▶ [What the task asks]:
Format the lines of the material below as a numbered list, omitting blank lines and excluding the pictures.

(Entries taken from a collection)
━━━━━━━━━━

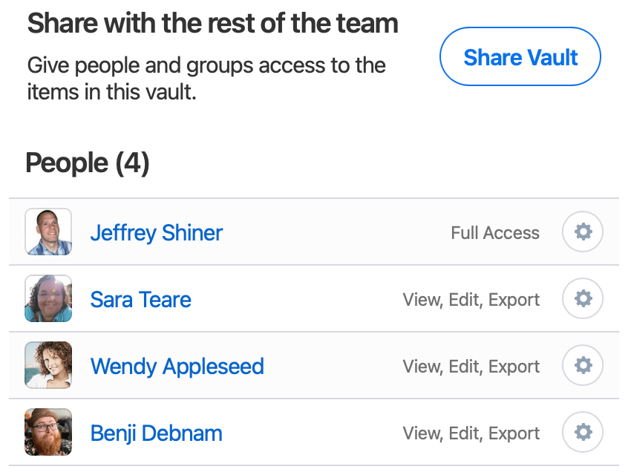Screen dimensions: 631x475
Task: Open Sara Teare's profile link
Action: (x=140, y=300)
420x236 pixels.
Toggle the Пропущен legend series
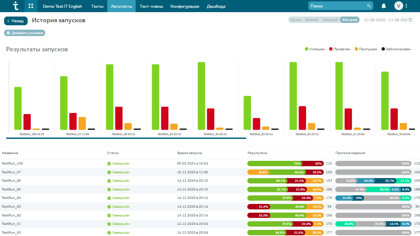pyautogui.click(x=366, y=49)
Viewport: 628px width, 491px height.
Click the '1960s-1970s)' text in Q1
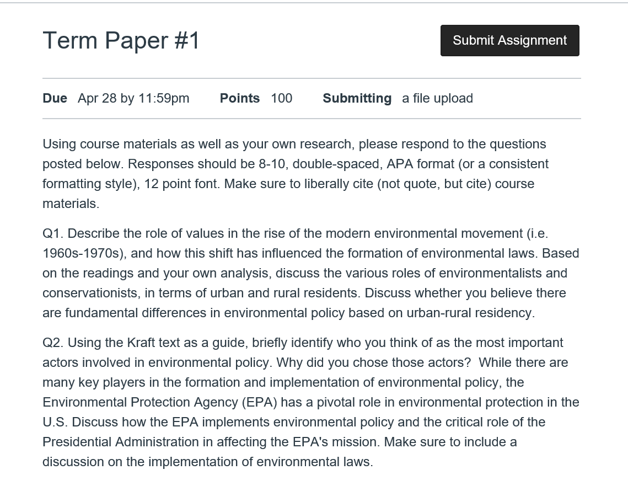click(84, 253)
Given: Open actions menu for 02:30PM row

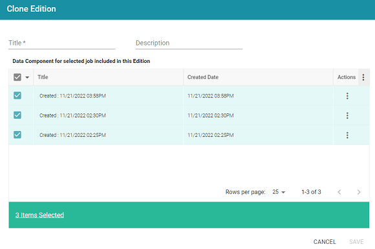Looking at the screenshot, I should click(347, 115).
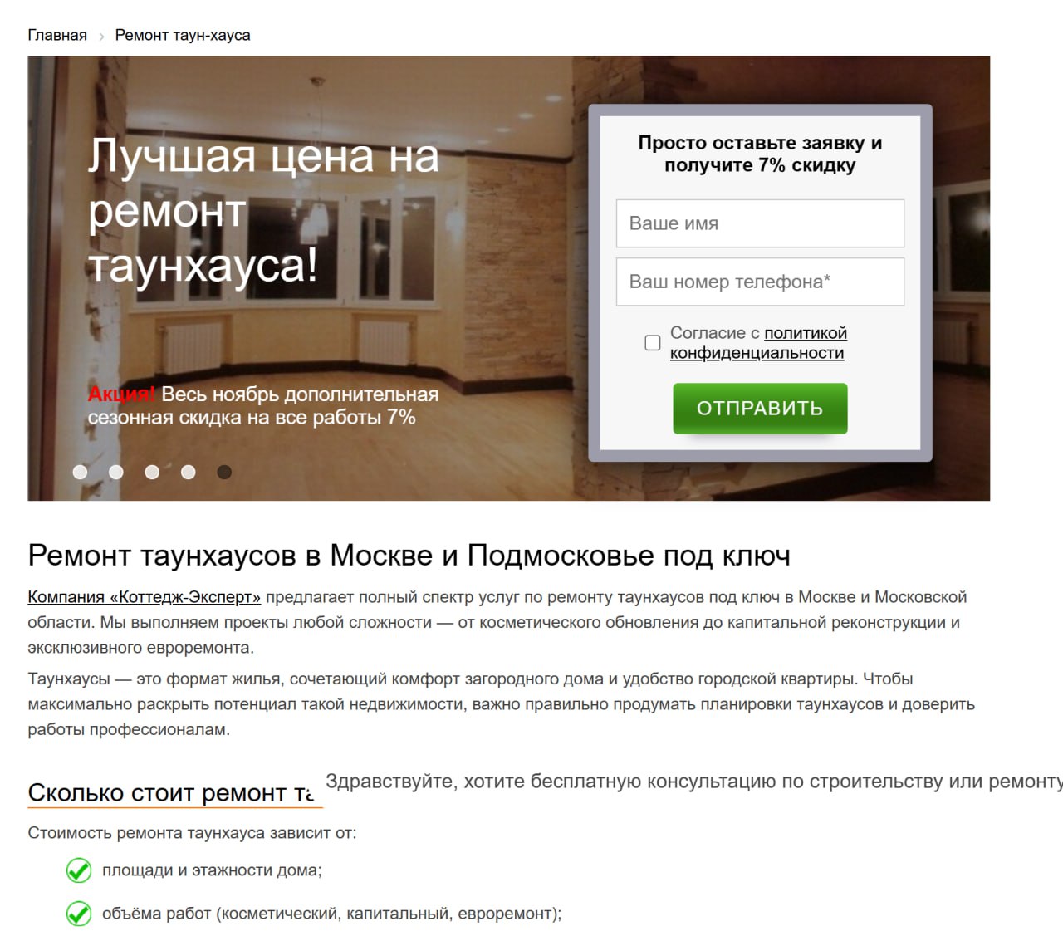1063x931 pixels.
Task: Click the 'Лучшая цена на ремонт таунхауса' banner title
Action: (263, 211)
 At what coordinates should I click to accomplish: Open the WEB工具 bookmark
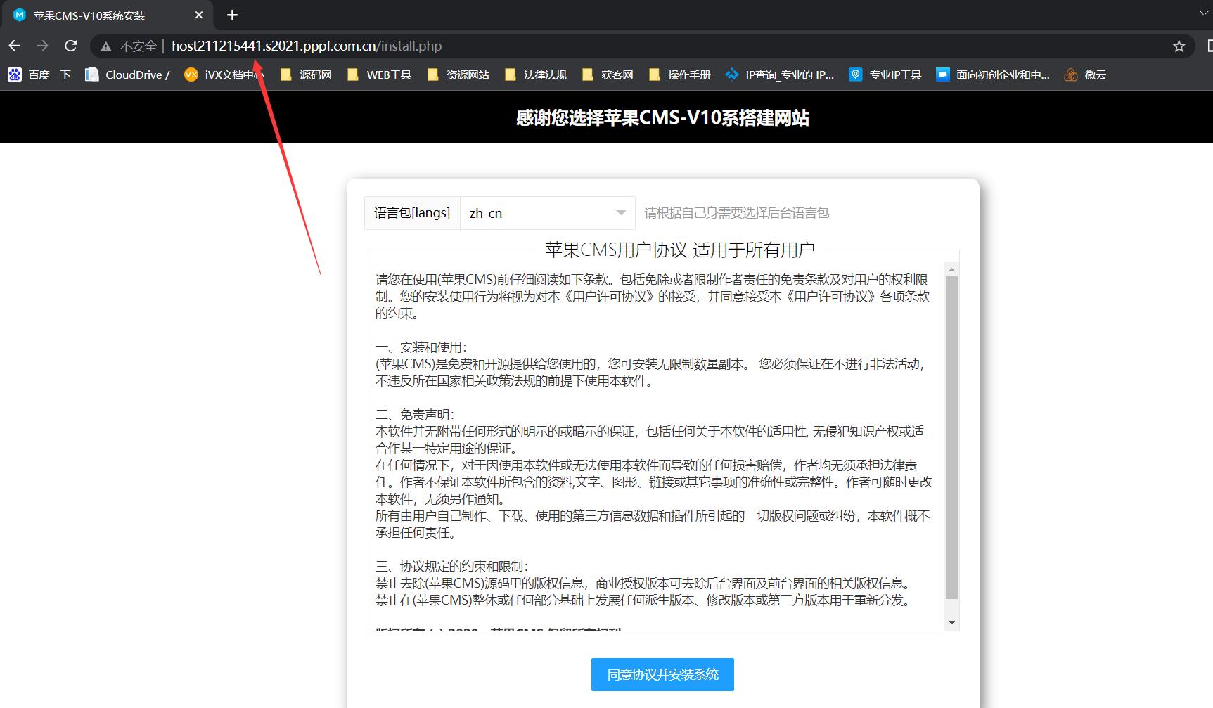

━━━━━━━━━━

▶ [Final answer]:
1. Screen dimensions: 631x475
2. Task: Open Sara Teare's profile link
3. Action: (x=140, y=300)
4. 420x236 pixels.
5. Toggle the Пропущен legend series
6. pyautogui.click(x=366, y=49)
7. Viewport: 628px width, 491px height.
8. Click the '1960s-1970s)' text in Q1
9. click(84, 253)
10. Given: Open actions menu for 02:30PM row
11. Looking at the screenshot, I should click(347, 115).
12. 1063x931 pixels.
13. Task: Click the 'Лучшая цена на ремонт таунхауса' banner title
14. Action: (263, 211)
15.  At what coordinates should I click to accomplish: Open the WEB工具 bookmark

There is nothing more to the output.